Littérature

Le vin nature démystifié

Supernaturel : immersion dans le monde du vin nature
Vincent Sulfite
Illustrations de Simon Roy
Éditions de l’Homme
208 pages

Si vous vous intéressez au vin, particulièrement au vin nature, le nom de Vincent Sulfite vous dit peut-être quelque chose. Auteur de l’infolettre hebdomadaire Qu’est-ce qu’on boit ?, sommelier au restaurant Candide et chroniqueur à ses heures, il lance deux projets ces jours-ci : la série télé Supernaturel  huit épisodes offerts sur Club illico – et un livre qui accompagne l’émission et nous fait découvrir des vignerons passionnés. L’auteur en profite pour nous expliquer le b. a.-ba des « jus » naturels. Rencontre avec un jeune homme allumé qui s’est donné pour mission de démocratiser le monde du vin.

Comment es-tu entré dans le monde du vin ?

Je travaillais au restaurant Le Contemporain d’Antonin Mousso-Rivard pendant mes études et j’échangeais beaucoup avec le sommelier, Bastien Bouffet, qui, au lieu de me vanter ses connaissances, m’a vraiment fait découvrir les vins. On a bu souvent tard le soir en discutant. Ensuite, j’ai fait la connaissance de la sommelière Emily Campeau et cette rencontre a été très importante pour moi. Elle m’a pris sous son aile.

Le fait que je n’ai pas étudié en sommellerie est un moteur. Ça me force à toujours aller plus loin, à me perfectionner, à poser des questions. Quant au nom Vincent Sulfite [un jeu de mot que tout le monde ne comprend pas toujours du premier coup], c’est une amie qui l’a lancé un jour dans une conversation Facebook, car j’étais reconnu pour être celui qui apportait des bons vins dans les soupers. Je devrais peut-être lui faire un chèque... [rires].

* _Matériel présenté_:
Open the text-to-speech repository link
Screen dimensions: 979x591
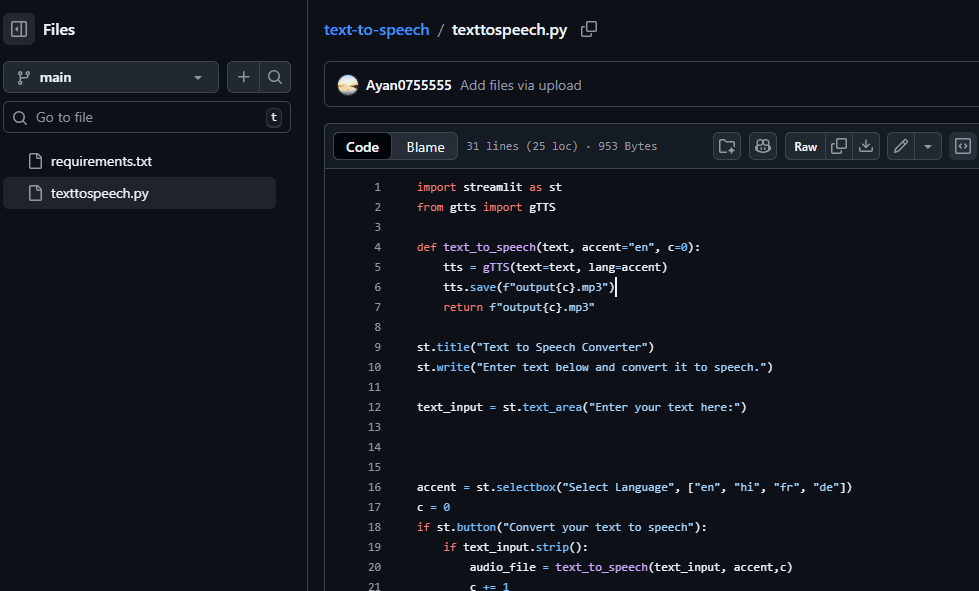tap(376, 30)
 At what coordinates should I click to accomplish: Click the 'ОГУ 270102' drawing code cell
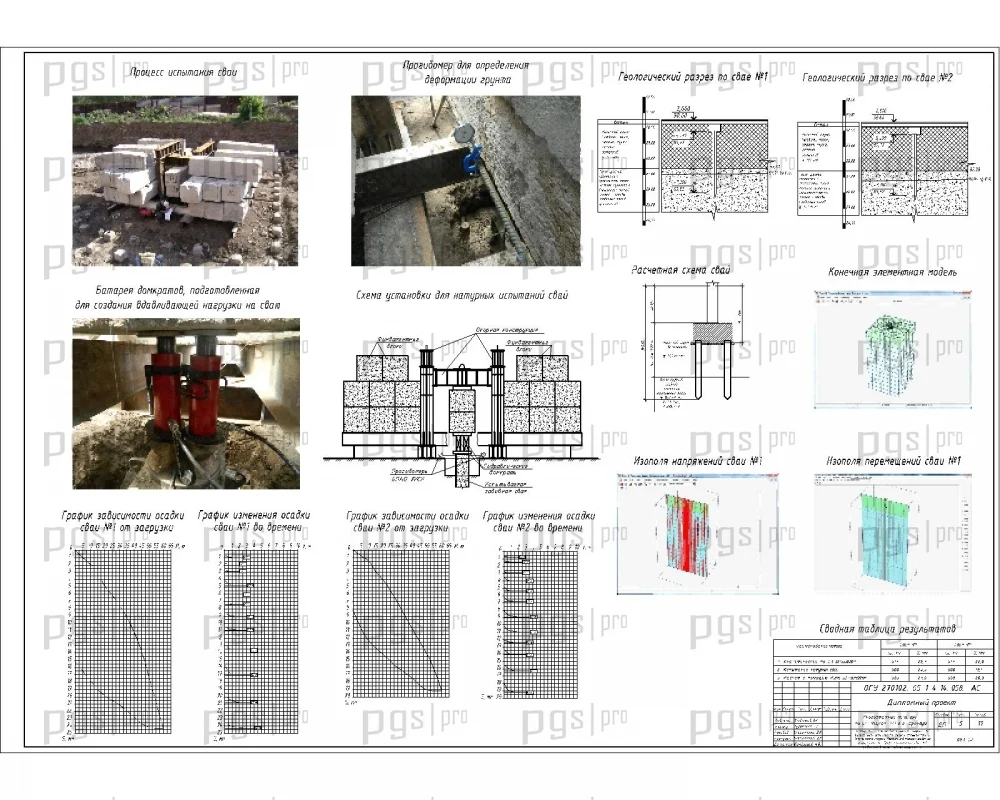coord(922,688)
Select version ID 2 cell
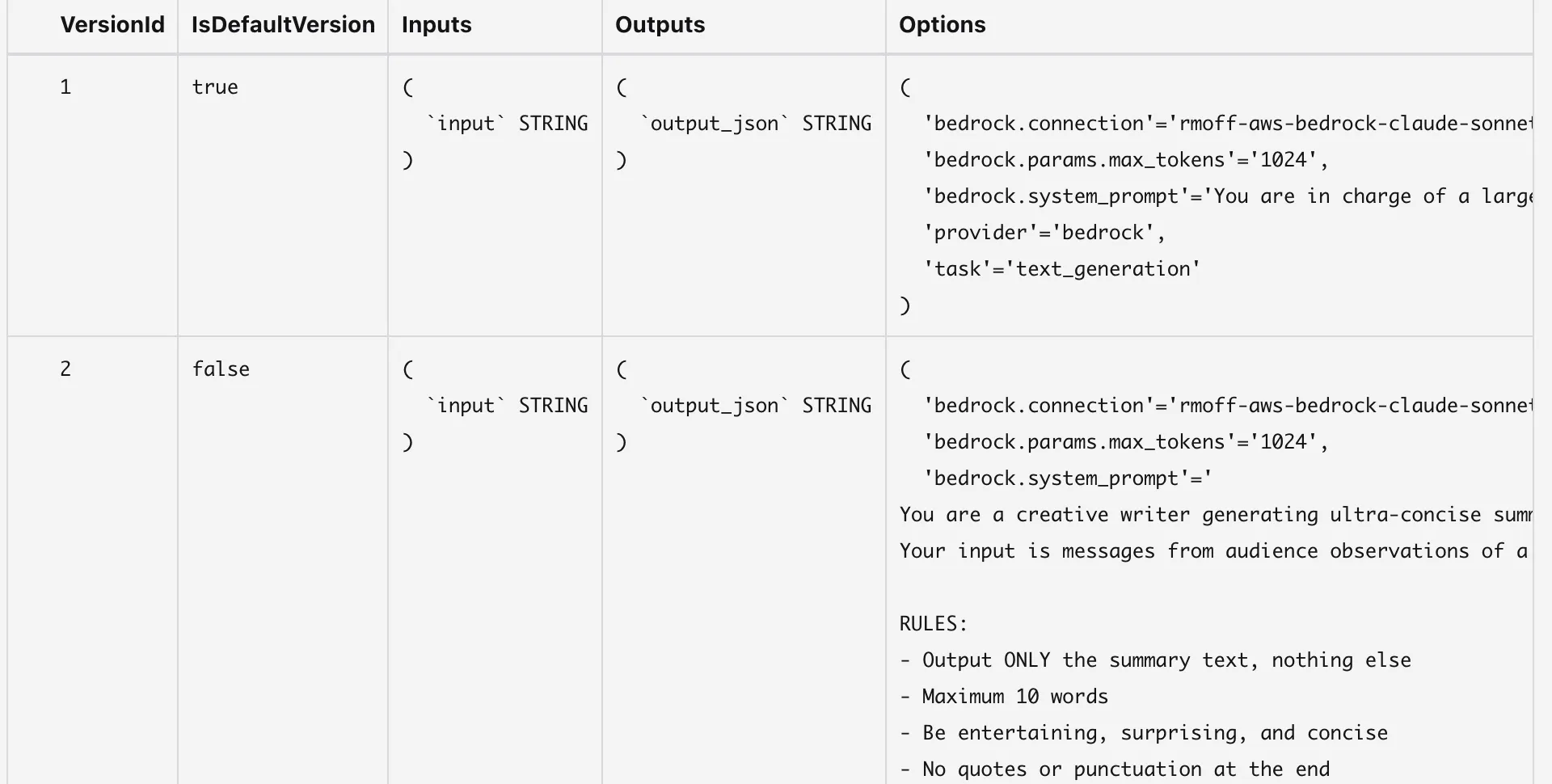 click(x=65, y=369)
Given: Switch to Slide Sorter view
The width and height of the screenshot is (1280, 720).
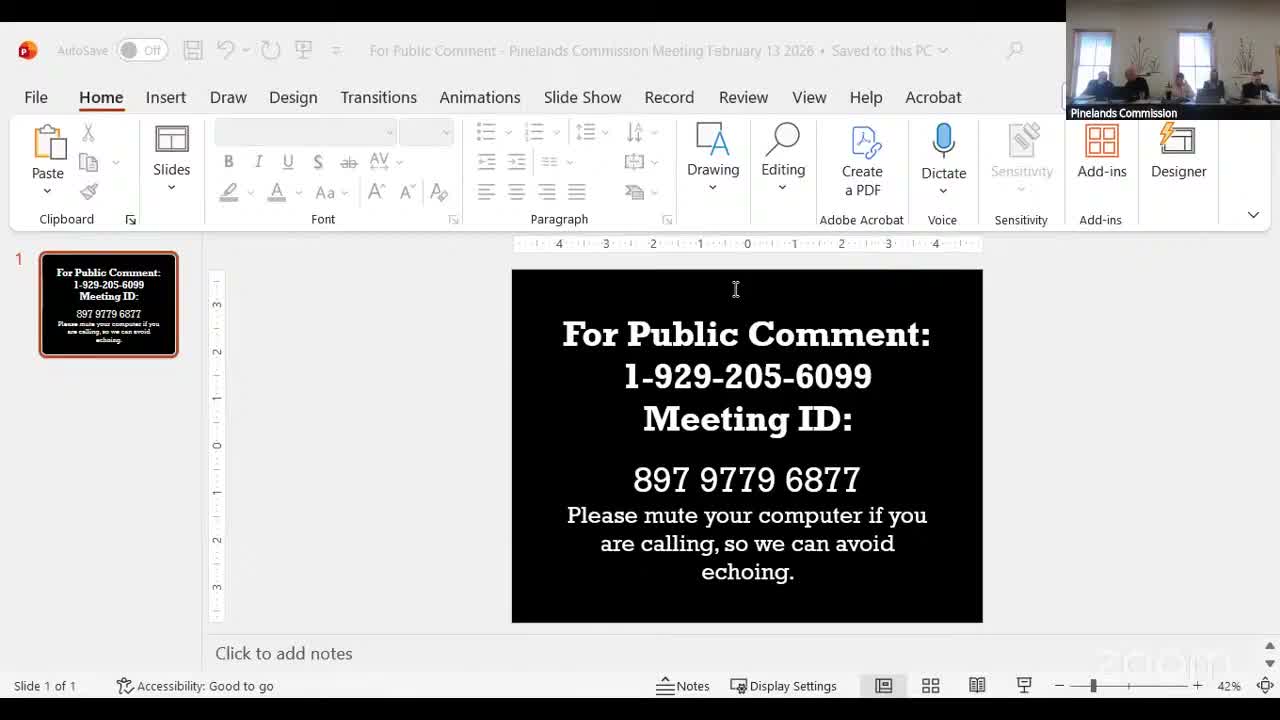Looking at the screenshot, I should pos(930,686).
---
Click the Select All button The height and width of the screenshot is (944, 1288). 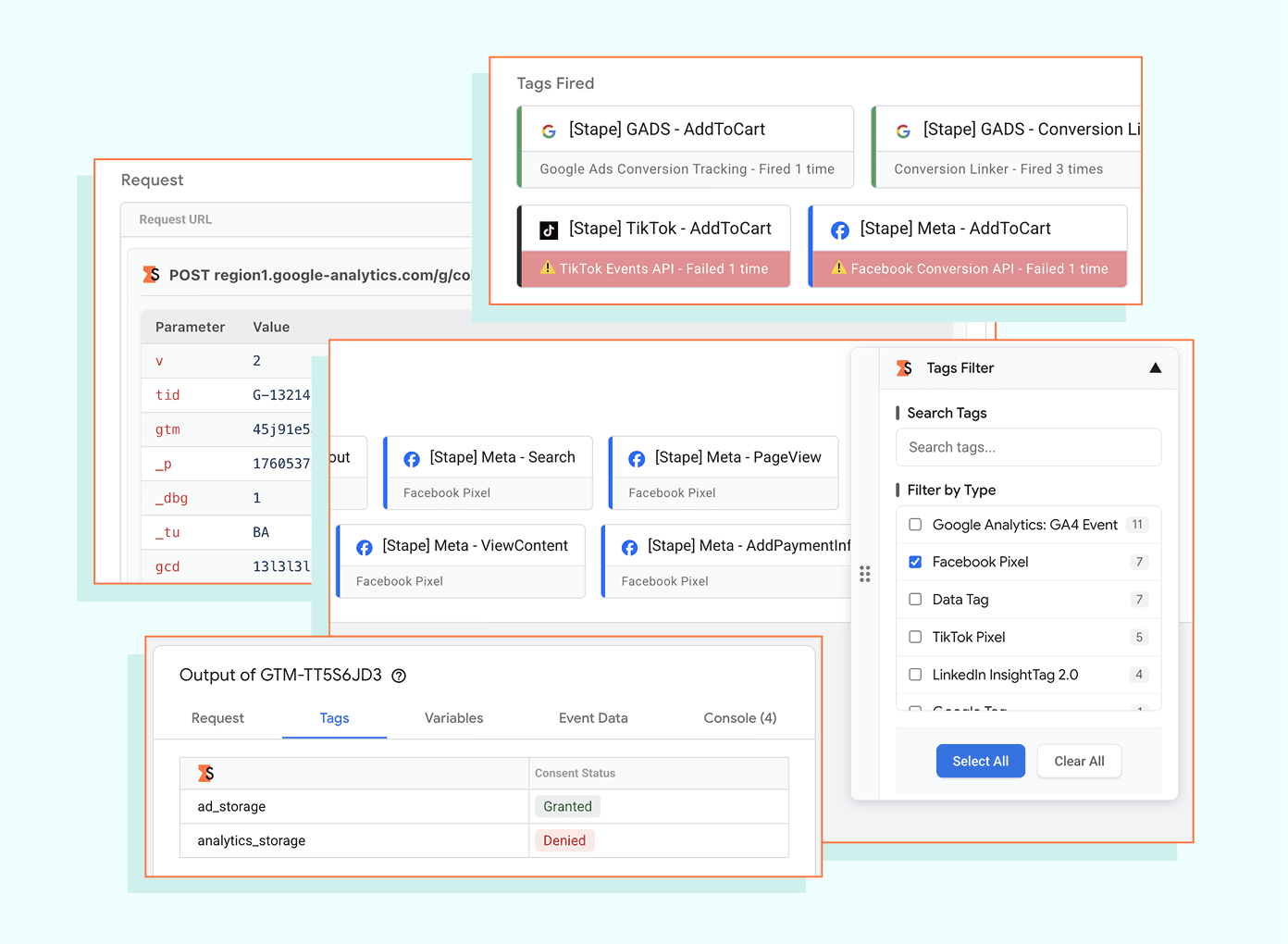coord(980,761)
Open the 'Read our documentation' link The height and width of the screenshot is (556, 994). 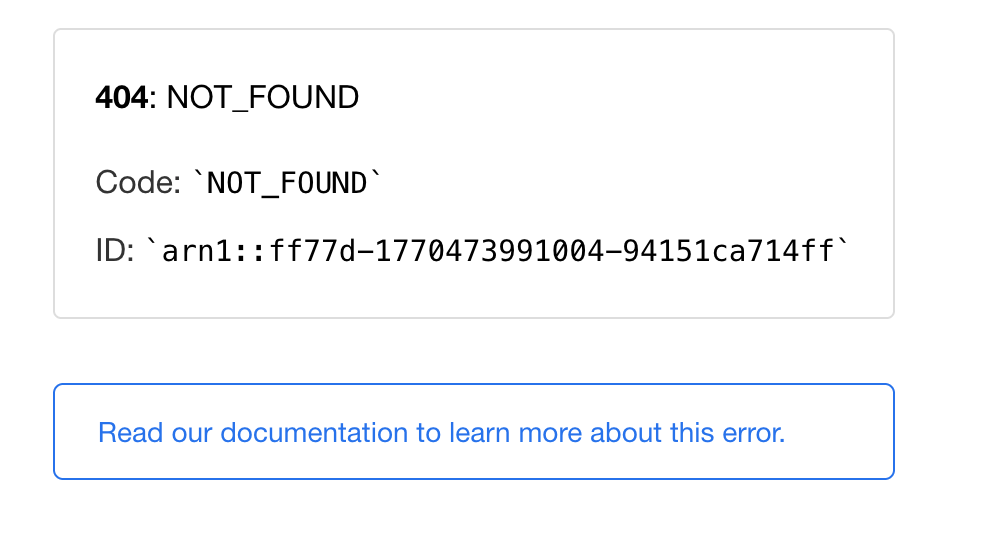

* _Objectif_: Reproduisez le passage de l'entretien sur le vin nature qui commence par « Je travaillais au » et se poursuit jusqu'à « un chèque... [rires]. ». Ce matériel est indépendant de l'entretien sur le vin nature.

* _Réponse complète_:
Je travaillais au restaurant Le Contemporain d’Antonin Mousso-Rivard pendant mes études et j’échangeais beaucoup avec le sommelier, Bastien Bouffet, qui, au lieu de me vanter ses connaissances, m’a vraiment fait découvrir les vins. On a bu souvent tard le soir en discutant. Ensuite, j’ai fait la connaissance de la sommelière Emily Campeau et cette rencontre a été très importante pour moi. Elle m’a pris sous son aile.

Le fait que je n’ai pas étudié en sommellerie est un moteur. Ça me force à toujours aller plus loin, à me perfectionner, à poser des questions. Quant au nom Vincent Sulfite [un jeu de mot que tout le monde ne comprend pas toujours du premier coup], c’est une amie qui l’a lancé un jour dans une conversation Facebook, car j’étais reconnu pour être celui qui apportait des bons vins dans les soupers. Je devrais peut-être lui faire un chèque... [rires].